Can you change "dropdown" to "menu" in the lines starting with the line with "Where should I" and going on through the line with "pos(400,504)"? Write out only those lines, otherwise unchanged, and leave the pictures out.

Records:
※

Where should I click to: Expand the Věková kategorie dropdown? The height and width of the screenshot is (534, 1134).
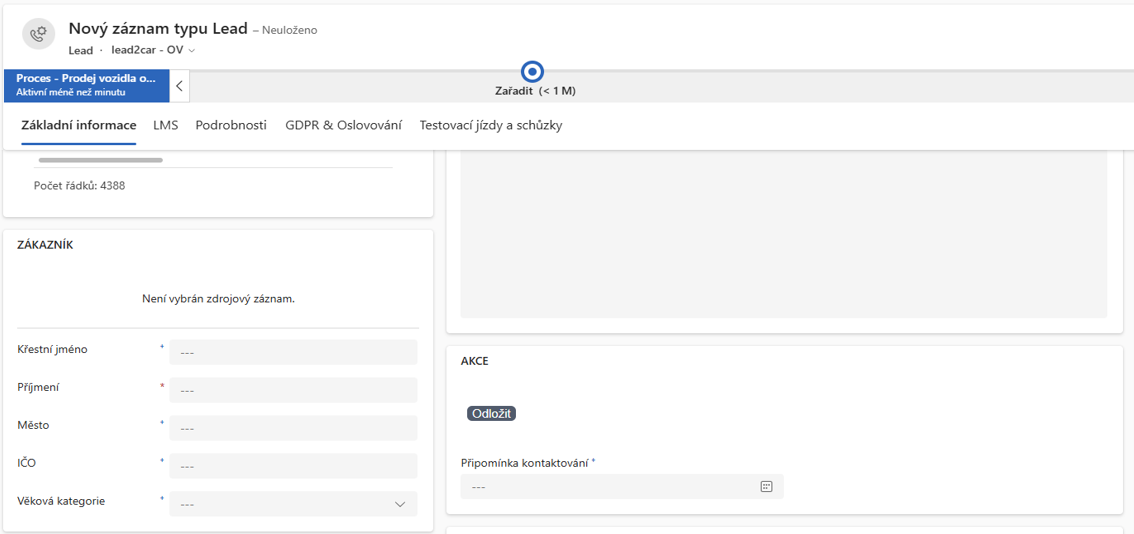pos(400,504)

※

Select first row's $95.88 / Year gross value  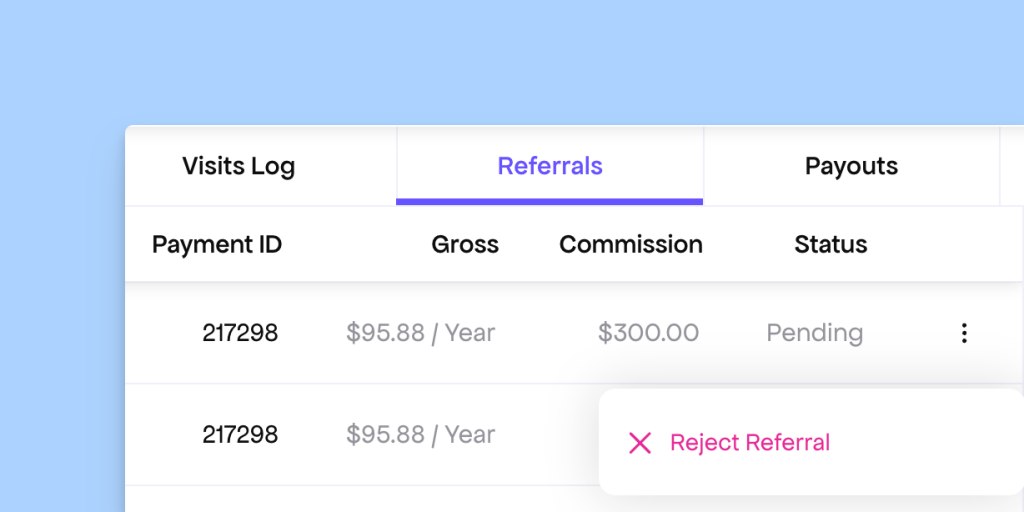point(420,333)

※

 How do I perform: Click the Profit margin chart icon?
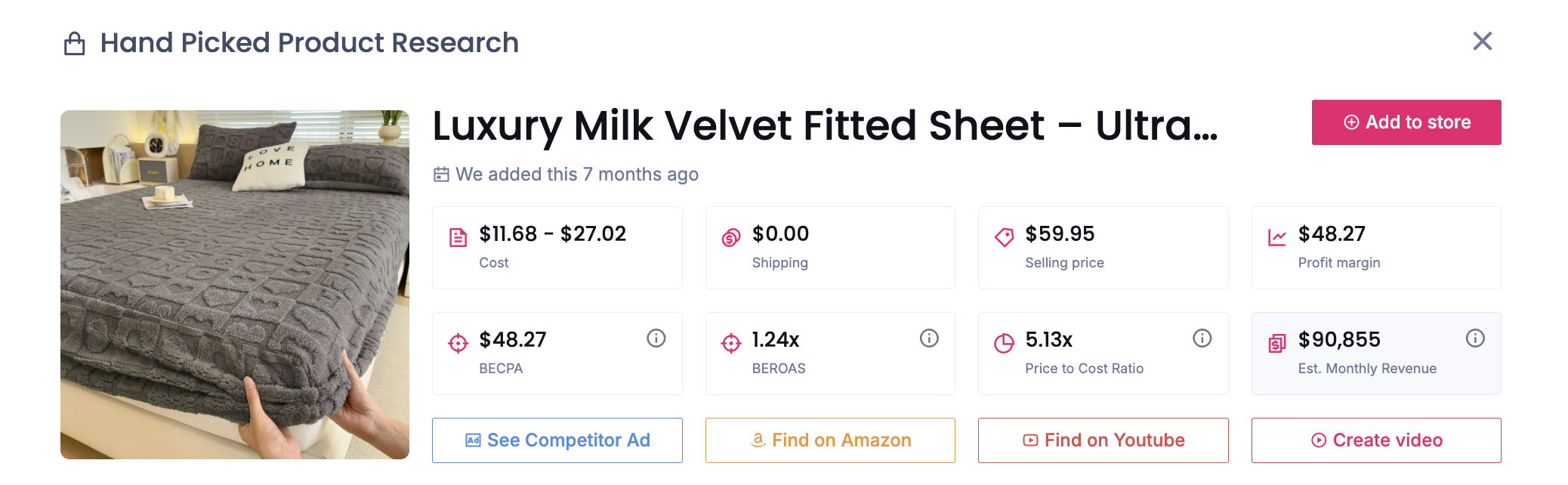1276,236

※

Written answer:
Where should I click to: Expand the Věková kategorie menu? The height and width of the screenshot is (534, 1134).
pos(400,504)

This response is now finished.